Ben is from Devon, in the UK. His custom off-road mid-drive build shows that he has an incredible set of skills. The clever jackshaft tensioning and motor heat-sinking on this build are really impressive.
Specialized Big Hit
Downhill (DH) bicycles are popular for making a high-performance ebike, whether it is for off-road, or the street. They are designed a little differently than the more common “mountain bikes” in ways that may not be obvious at first.
There is a recreational trend of “single track” riding where you pedal your bike up a long and steep trail, and then turn around and roll downhill very fast. Due to the need for these frames to survive hard hits when traveling downwards at a steep angle, the head tube angle is slightly more slack. This fact makes DH frames more stable at high speeds when traveling on a street.
This also means the area where the head tube joins the main frame triangle is heavily reinforced, and that is another reason these DH frames are prime candidates when building up a powerful hot-rod ebike.
Two more reasons DH frames are great for powerful ebikes are that the head tubes are typically are the 1-1/8 inch format, and that means they accept a wide variety of suspension forks, everything from affordable to wild. Plus…they often have significant brakes right from the factory, instead of needing to upgrade the brakes for them to be safe at hot-rod power levels.
Ben wanted to use the Lightning Rods mid drive motor, but he had some bold ideas about how he wanted to customize its mounting.
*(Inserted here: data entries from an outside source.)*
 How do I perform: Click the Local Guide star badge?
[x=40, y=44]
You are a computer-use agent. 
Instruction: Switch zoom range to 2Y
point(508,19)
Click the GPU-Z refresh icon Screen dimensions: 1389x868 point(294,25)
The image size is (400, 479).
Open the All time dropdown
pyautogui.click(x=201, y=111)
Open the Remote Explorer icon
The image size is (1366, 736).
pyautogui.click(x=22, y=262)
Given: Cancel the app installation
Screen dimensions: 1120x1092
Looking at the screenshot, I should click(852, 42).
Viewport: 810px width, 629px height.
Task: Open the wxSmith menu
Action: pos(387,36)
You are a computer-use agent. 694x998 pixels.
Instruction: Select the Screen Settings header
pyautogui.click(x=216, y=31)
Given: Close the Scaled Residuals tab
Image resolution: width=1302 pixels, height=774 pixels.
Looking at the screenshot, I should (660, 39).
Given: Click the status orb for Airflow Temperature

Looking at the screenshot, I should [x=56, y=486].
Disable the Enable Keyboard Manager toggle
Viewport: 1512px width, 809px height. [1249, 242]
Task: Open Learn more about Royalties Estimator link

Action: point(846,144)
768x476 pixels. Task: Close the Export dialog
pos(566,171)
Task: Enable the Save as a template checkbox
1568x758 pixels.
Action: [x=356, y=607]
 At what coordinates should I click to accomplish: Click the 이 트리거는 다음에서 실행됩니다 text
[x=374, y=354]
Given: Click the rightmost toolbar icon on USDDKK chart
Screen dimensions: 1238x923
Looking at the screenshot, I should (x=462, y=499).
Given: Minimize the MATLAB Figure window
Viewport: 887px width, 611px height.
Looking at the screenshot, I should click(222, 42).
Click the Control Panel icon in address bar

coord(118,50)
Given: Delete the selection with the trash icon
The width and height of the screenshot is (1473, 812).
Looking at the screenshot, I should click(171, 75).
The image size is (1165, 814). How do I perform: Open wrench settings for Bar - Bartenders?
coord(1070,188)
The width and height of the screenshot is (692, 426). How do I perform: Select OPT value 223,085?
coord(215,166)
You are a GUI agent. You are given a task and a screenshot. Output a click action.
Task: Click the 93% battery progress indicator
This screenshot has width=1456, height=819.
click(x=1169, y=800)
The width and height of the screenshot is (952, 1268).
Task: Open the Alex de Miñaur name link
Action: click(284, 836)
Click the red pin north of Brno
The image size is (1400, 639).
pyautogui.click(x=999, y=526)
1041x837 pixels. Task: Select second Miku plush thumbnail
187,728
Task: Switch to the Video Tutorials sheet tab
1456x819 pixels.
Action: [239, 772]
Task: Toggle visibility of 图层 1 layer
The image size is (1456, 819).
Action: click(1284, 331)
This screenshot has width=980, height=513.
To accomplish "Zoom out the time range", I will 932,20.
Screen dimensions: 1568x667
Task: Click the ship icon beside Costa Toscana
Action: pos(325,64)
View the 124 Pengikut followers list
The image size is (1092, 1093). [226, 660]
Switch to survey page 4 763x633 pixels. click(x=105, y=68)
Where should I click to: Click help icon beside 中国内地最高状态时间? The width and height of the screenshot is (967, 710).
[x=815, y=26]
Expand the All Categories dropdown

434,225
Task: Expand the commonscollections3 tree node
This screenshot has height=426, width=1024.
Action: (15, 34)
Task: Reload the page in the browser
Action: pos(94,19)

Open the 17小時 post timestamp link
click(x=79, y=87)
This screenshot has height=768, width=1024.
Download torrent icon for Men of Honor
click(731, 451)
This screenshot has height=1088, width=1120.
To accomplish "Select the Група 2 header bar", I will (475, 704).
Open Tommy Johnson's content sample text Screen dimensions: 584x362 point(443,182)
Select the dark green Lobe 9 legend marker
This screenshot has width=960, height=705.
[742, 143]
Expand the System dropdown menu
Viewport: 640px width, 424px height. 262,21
As you will see just below, he did not take the easy path.
Ben wanted to make the motor mount out of thick aluminum that was TIG-welded into the aluminum Big Hit frame. In this way, the mount and frame became a heat-sponge, to help prevent the motor from overheating when using continuous high amps. By doing this, he could get lots of power from a smaller and lighter motor than a builder would normally spec for Ben’s power levels.
The Lightning Rods “small block” motor has already proven itself to be an unusually powerful motor for its size. It is an inrunner, so its shell inherently sheds heat well. The high reduction between the motor and the bottom bracket makes this system produce a impressive amount of wheel-torque from a reasonable voltage, rather than requiring a high-voltage battery in order to get acceptable performance.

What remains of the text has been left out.